Task brief: Show every line below that contains the string "screenshot". Case counts.

Data records:
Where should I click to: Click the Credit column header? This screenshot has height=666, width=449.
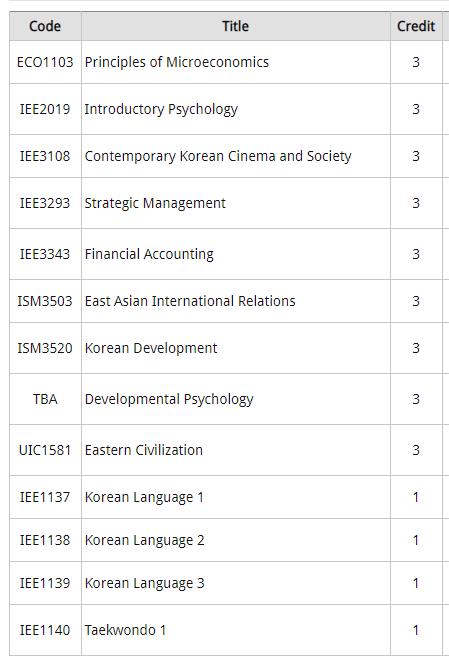pyautogui.click(x=416, y=26)
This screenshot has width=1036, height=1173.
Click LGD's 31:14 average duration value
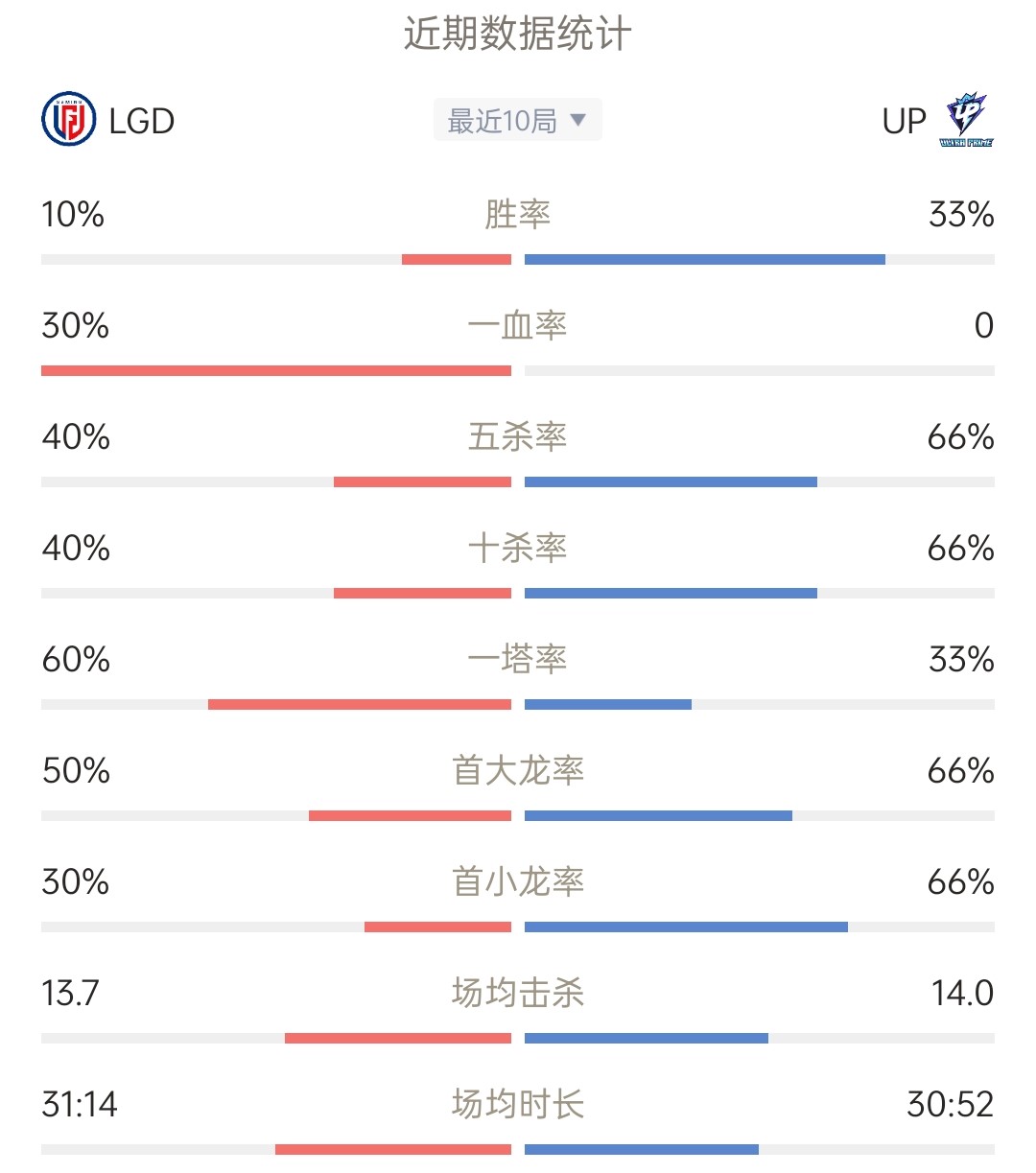pos(80,1104)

Answer to this task:
Where should I click to: Click the Credit column header? This screenshot has height=666, width=449.
This screenshot has width=1036, height=1173.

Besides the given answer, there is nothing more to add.